春先の雨が降る夜、24歳の理沙(りさ)は家で一人、知らない番号からの着信を受けた。「もしもし?」と出ても、相手は何も言わない。ただ、無音の中にかすかな子供の声が混じる。「見つけて…私を…」そんな言葉が響くように耳に届く。
理沙は驚きながらも、深呼吸をして電話を切った。気味が悪いが、いたずら電話だと自分に言い聞かせる。しかし、その夜、彼女は不思議な夢を見た。夢の中で、彼女は古びた家の中にいた。埃っぽい空気、薄暗い照明。そこに子供の声が響いていた。
「ここにいるよ…」
目が覚めた時、理沙の手にはなぜか小さな金の鍵が握られていた。どこから来たのかわからない。混乱しながらも、気になる気持ちを抑えきれず、翌日彼女はネットで夢で見た家を探し始める。すると、不気味なことに、夢とそっくりの家が実在しており、しかも彼女の住む街にあることがわかった。
行かずにはいられない衝動にかられた彼女は、その家に向かった。そこはもう誰も住んでいない廃屋だった。手元の鍵を試すと、鍵穴にぴったりはまった。そして扉を開けると、一気に冷たい空気が彼女を包み込んだ。

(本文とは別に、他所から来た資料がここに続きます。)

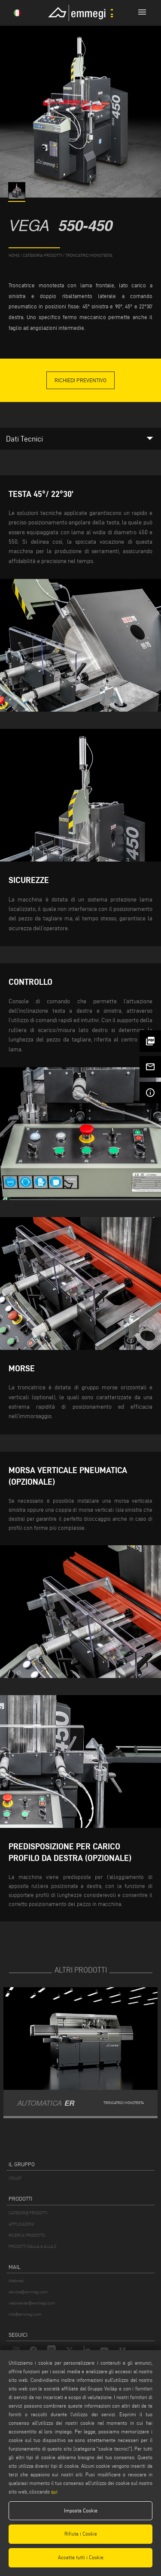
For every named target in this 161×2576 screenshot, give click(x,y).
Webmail (16, 2280)
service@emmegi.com (28, 2292)
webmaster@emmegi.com (32, 2303)
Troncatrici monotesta (88, 255)
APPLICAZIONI (21, 2224)
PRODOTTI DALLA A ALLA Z (32, 2246)
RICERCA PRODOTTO (27, 2235)
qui (54, 2491)
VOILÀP (15, 2178)
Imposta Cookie (80, 2510)
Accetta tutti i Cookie (80, 2557)
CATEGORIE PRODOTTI (28, 2213)
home (14, 255)
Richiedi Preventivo (80, 380)
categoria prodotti (42, 255)
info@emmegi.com (25, 2314)
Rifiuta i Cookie (80, 2533)
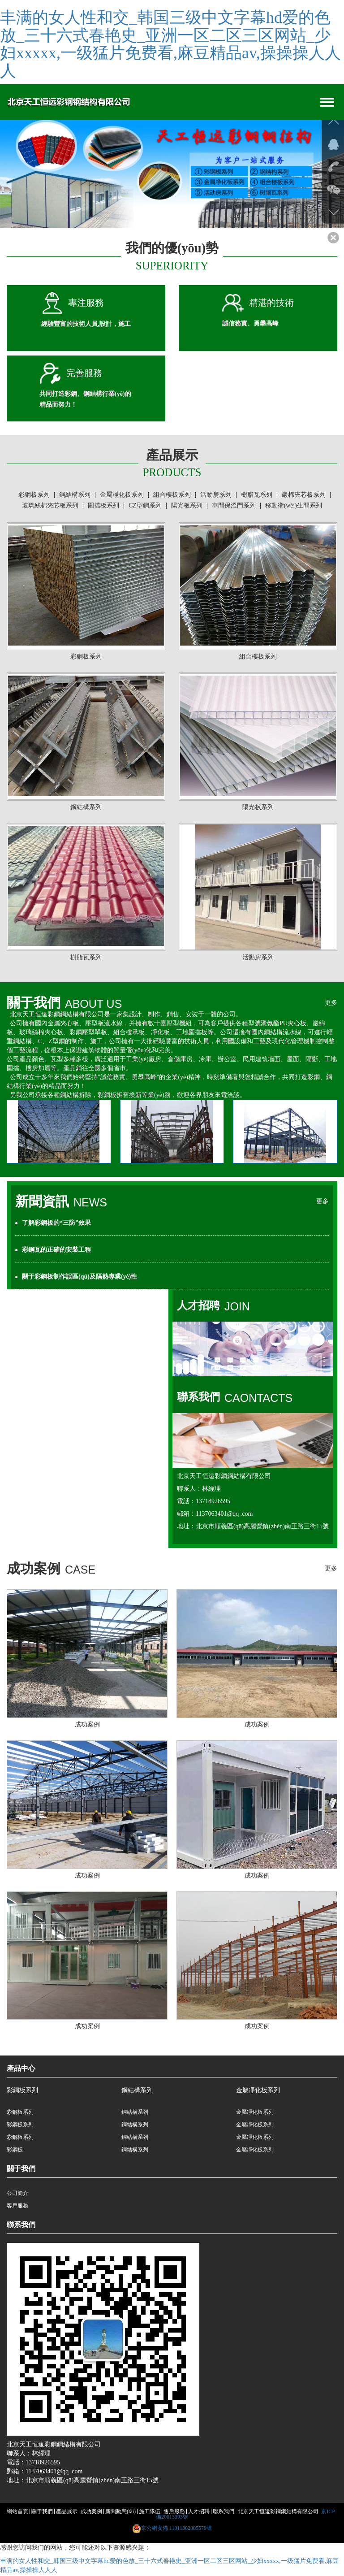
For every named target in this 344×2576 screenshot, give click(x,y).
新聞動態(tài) (120, 2512)
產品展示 (66, 2512)
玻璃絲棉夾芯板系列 (50, 507)
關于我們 (42, 2512)
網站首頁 (17, 2512)
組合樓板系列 (172, 496)
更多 (331, 1004)
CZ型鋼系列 (145, 507)
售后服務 (174, 2512)
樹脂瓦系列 (256, 496)
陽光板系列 (186, 507)
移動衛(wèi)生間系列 (293, 507)
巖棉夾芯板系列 (304, 496)
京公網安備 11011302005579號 (176, 2529)
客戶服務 (17, 2207)
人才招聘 (199, 2512)
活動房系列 (216, 496)
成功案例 (91, 2512)
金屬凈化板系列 (122, 496)
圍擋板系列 (103, 507)
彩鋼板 (15, 2151)
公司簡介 (17, 2194)
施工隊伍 (149, 2512)
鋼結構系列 (74, 496)
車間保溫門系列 (234, 507)
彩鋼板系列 (34, 496)
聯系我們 (223, 2512)
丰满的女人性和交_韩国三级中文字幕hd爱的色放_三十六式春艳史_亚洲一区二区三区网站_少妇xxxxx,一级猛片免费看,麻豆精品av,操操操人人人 (170, 44)
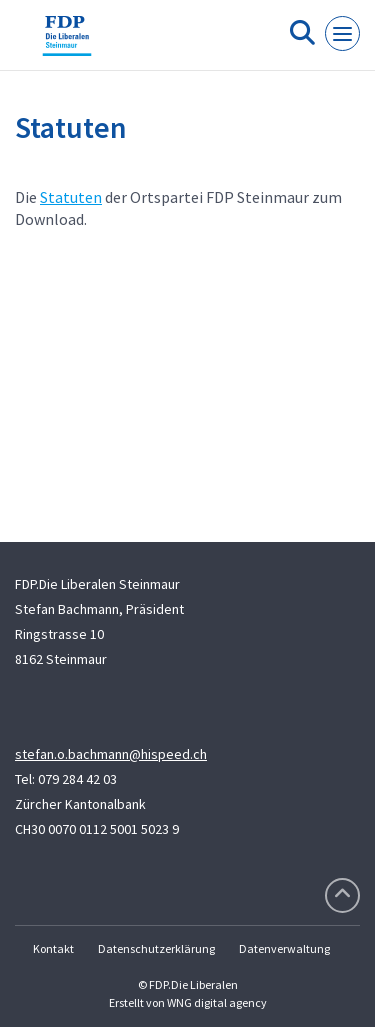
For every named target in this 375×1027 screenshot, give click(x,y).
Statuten (71, 197)
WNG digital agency (217, 1002)
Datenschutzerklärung (156, 948)
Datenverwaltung (284, 948)
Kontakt (53, 948)
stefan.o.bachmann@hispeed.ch (111, 754)
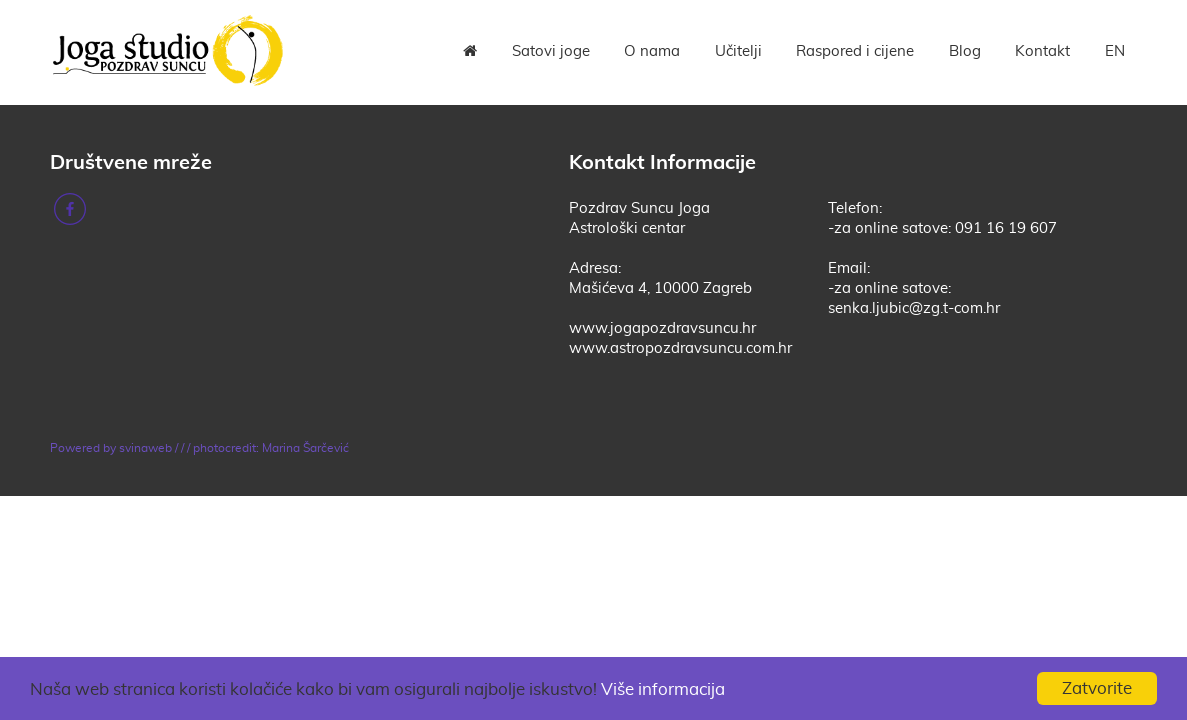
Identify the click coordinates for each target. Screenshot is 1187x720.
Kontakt (1042, 51)
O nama (652, 51)
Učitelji (738, 51)
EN (1115, 51)
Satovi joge (551, 51)
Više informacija (663, 689)
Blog (965, 51)
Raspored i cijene (855, 51)
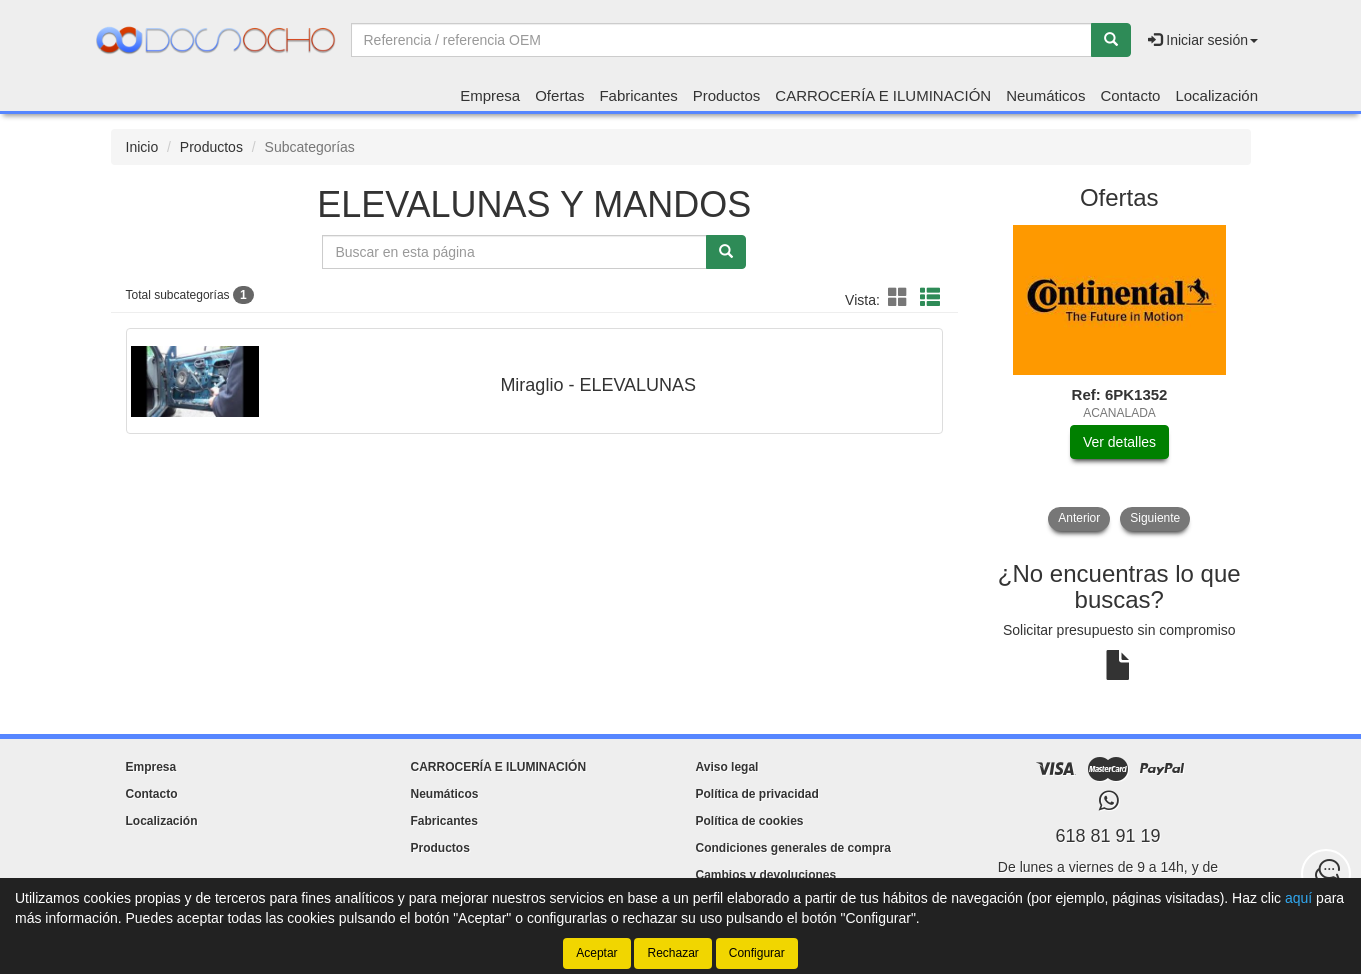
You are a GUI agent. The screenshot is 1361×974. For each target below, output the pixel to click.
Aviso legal (727, 767)
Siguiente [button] (1155, 518)
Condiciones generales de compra (793, 848)
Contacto (1130, 95)
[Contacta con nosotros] (1326, 874)
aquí (1298, 898)
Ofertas (559, 95)
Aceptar (596, 953)
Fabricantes (638, 95)
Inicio (142, 147)
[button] (901, 298)
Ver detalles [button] (1119, 442)
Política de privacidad (757, 794)
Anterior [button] (1079, 518)
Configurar (757, 953)
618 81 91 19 (1107, 836)
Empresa (490, 95)
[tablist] (1119, 378)
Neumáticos (1045, 95)
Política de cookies (750, 821)
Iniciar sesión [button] (1203, 40)
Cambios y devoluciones (766, 875)
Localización (1216, 95)
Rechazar (672, 953)
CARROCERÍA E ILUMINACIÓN (883, 95)
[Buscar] (1111, 40)
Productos (727, 95)
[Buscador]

中に入ると、彼女の頭の中に知らない記憶が溢れ出す。子供の笑い声、家族の食卓、そしてある夜の悲鳴。それは明らかに彼女の人生にはなかったもの。それなのに、あまりにもリアルで、彼女はその記憶が「誰か」のものであることを確信する。
そして、奥の部屋へ足を踏み入れた瞬間、彼女は床に小さな手形がいくつも残っているのを見つけた。その手形の中心には、一言。
「ありがとう。これで解放される。」
その瞬間、理沙の心に強烈な安堵感と同時に、ある種の喪失感が襲った。それは、彼女自身が誰かの記憶に触れてしまった代償だったのかもしれない…。